- Find prime numbers $a, b, c, d$ so that $a>3 b>6 c>12 d$ and $$a^{2}-b^{2}+c^{2}-d^{2}=1749.$$
- Given an isosceles triangle $A B C$ with the vertex angle $A$ $(\hat{A}=20^{\circ})$. Let $D$, $E$ be the points on $A C$ so that $D$ is in between $A$ and $E$, and $A D=C E=B C$. Find the measurement of the angle $\widehat{D B E}$.
- Given a polynomial $f(x)=x^{2}+a x+b$ where $a$, $b$ are integers. Prove that there always exist integers $m$ so that $f(m)=f(2021) \cdot f(2022)$.

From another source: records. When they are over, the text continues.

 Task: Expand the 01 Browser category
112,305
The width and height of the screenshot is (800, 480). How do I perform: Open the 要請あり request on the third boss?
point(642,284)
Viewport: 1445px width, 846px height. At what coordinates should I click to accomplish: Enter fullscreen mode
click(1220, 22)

- Let $M$ be a point lying inside the triangle $A B C$ so that $\widehat{M B A}=\widehat{M C A}$. Draw the parallelogram $B M C D$. Show that the angle bisector of $\widehat{B A C}$ and the angle bisector of $\widehat{M C D}$ are perpendicular to each other.
- Solve the system of equations $$\begin{cases} x y z+x+y+z &=x y+y z+z x+2 \\ \dfrac{1}{x^{2}-x+1}+\dfrac{1}{y^{2}-y+1}+\dfrac{1}{z^{2}-z+1} &=1\end{cases}$$
- Given numbers $x, y, z$ which are greater than 1 and satisfy $x+y+z+2=x y z$. Prove that $$\sqrt{x^{2}-1}+\sqrt{y^{2}-1}+\sqrt{z^{2}-1} \geq 3 \sqrt{3}.$$ When does the equality happen?

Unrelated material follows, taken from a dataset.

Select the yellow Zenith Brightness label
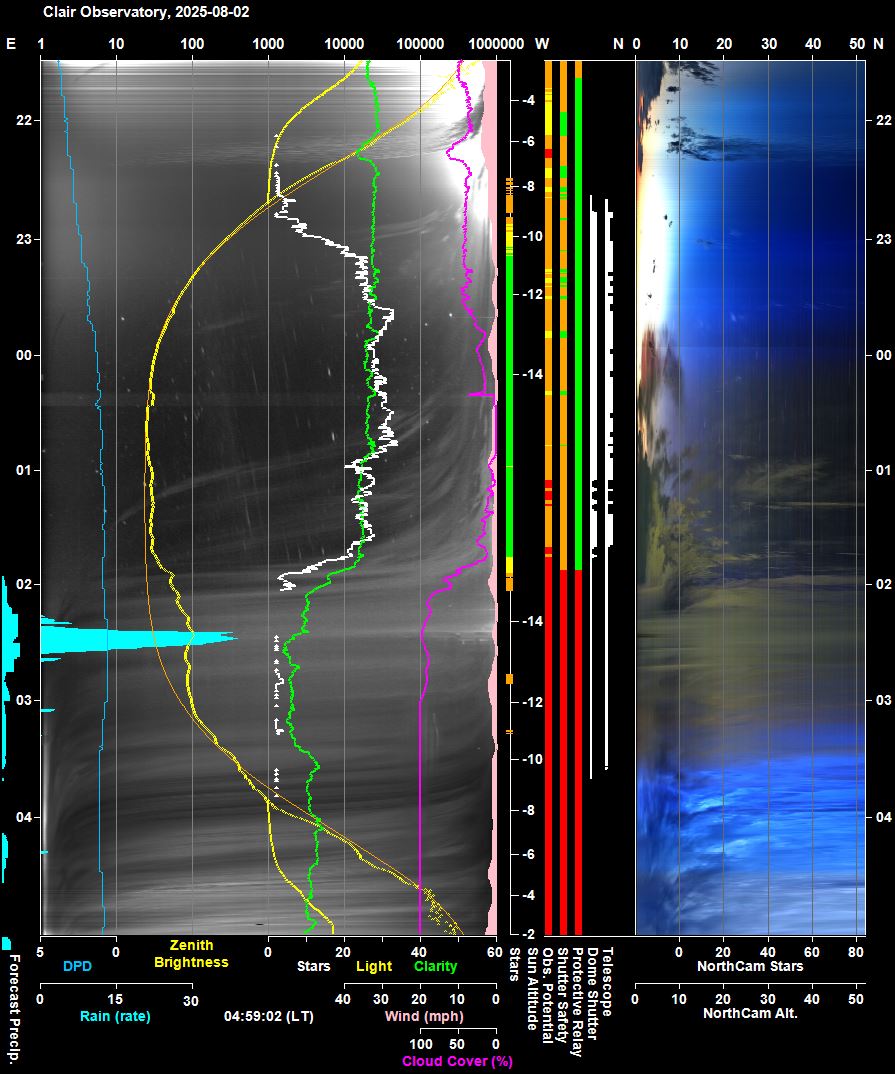 (x=191, y=954)
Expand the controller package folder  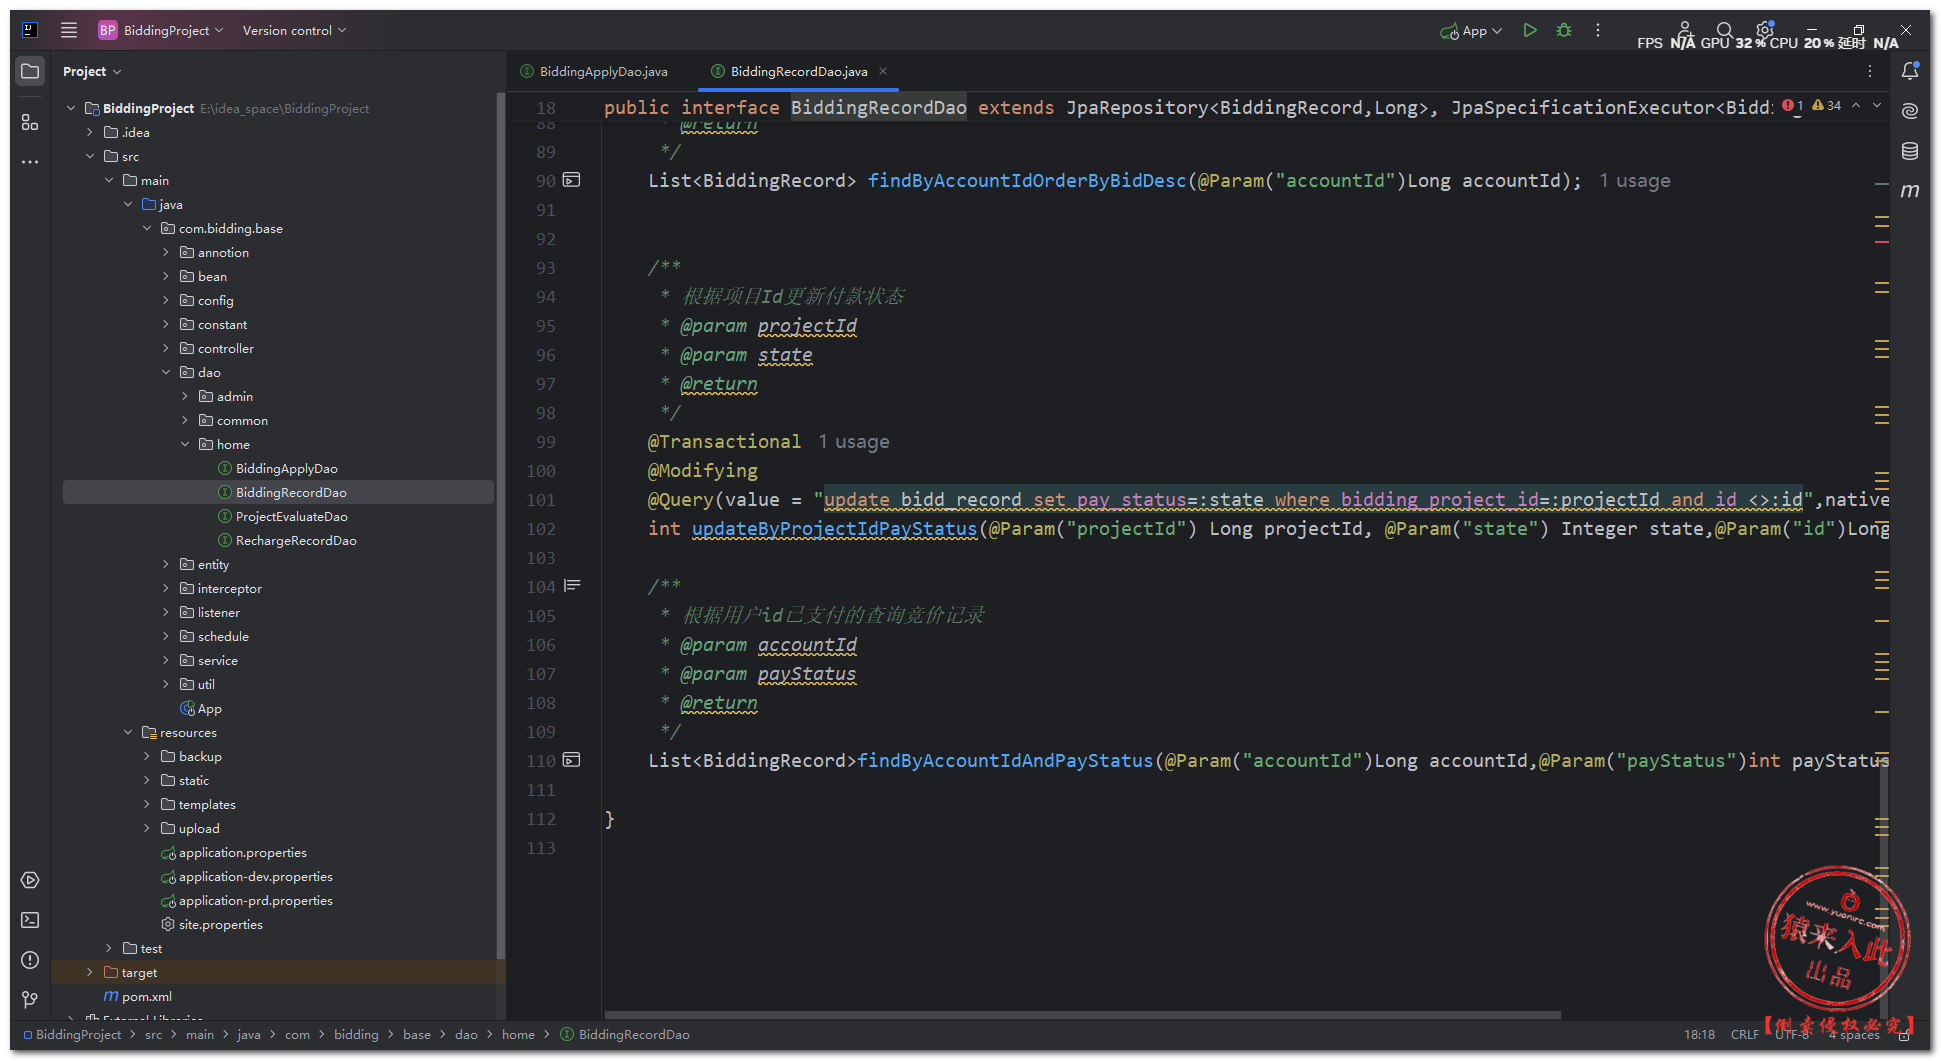[x=166, y=349]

- Find all triangles $A B C$ whose lengths of the sides are positive integers and the length of $A C$ is equal to the length of the internal angle bisector of the angle $A$.
- Two circles $(O)$ and $\left(O^{\prime}\right)$ intersect at two points $A$ and $B$. Through a point $C$ lying on the opposite ray of the ray $B A$ draw the tangents $C D$ and $C E$ with $(O)$. The line segment $D E$ intersects $\left(O^{\prime}\right)$ at $F$. The tangent of $\left(O^{\prime}\right)$ at $F$ intersects $C D$ and $C E$ respectively at $M$ and $N$. Show that $A B M N$ is a cyclic quadrilateral.

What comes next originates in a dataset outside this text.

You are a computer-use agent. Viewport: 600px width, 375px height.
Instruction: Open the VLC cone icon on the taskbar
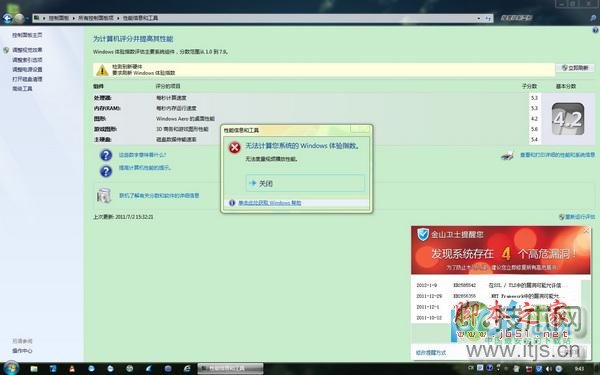(x=72, y=368)

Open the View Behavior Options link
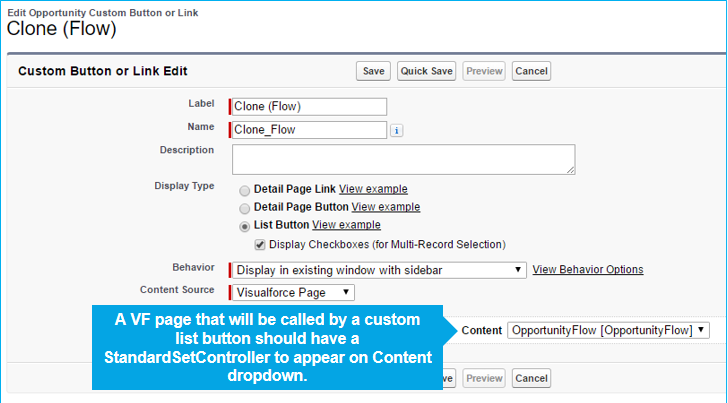tap(587, 270)
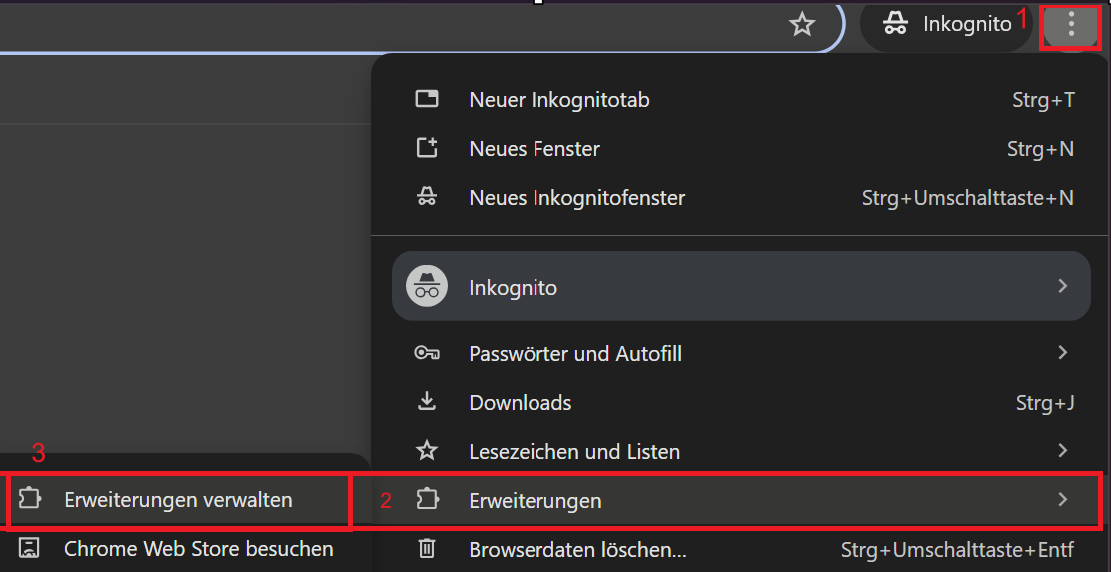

- Show that, for every positive integer $n$, we have $$\frac{1}{1} C_{8 n-1}^{1}-\frac{1}{2} C_{8 n-1}^{3}+\frac{1}{3} C_{8 n-1}^{\delta}-\ldots-\frac{1}{2 n-1} C_{8 n-1}^{4 n-5}+\frac{1}{2 n-1} C_{8 n-1}^{4 n-3} \leq \frac{(8 n-1) !}{((4 n) !)^{2}}-\frac{7}{4}.$$
- The sequence $\left(a_{n}\right)$ is determined as follows $$a_{1}=1,\, a_{2}=3,\quad \log _{2} a_{n+2}=\log _{3}\left(a_{n}+1\right),\, \forall n=1,2, \ldots.$$ Show that the sequence $\left(a_{n}\right)$ converges and find its limit.
- Find all functions $f: \mathbb{R} \rightarrow \mathbb{R}$ so that $$f\left(x+y^{4}\right)=f(x)+y f\left(y^{3}\right),\, \forall x, y \in \mathbb{R}$$
- Given a quadrilateral $A B C D$ and a point $E$ is on $A B$. A point $F$ varies on $C D$. The points $M$ and $N$ respectively are the perpendicular projections of $C$ and $D$ on $E F$. Assume that $P$ is the intersection between the line passing through $M$ and perpendicular to $A D$ and the line passing through $N$ and perpendicular to $B C$. Show that the incenter of the triangle $M N P$ belongs to a fixed circle.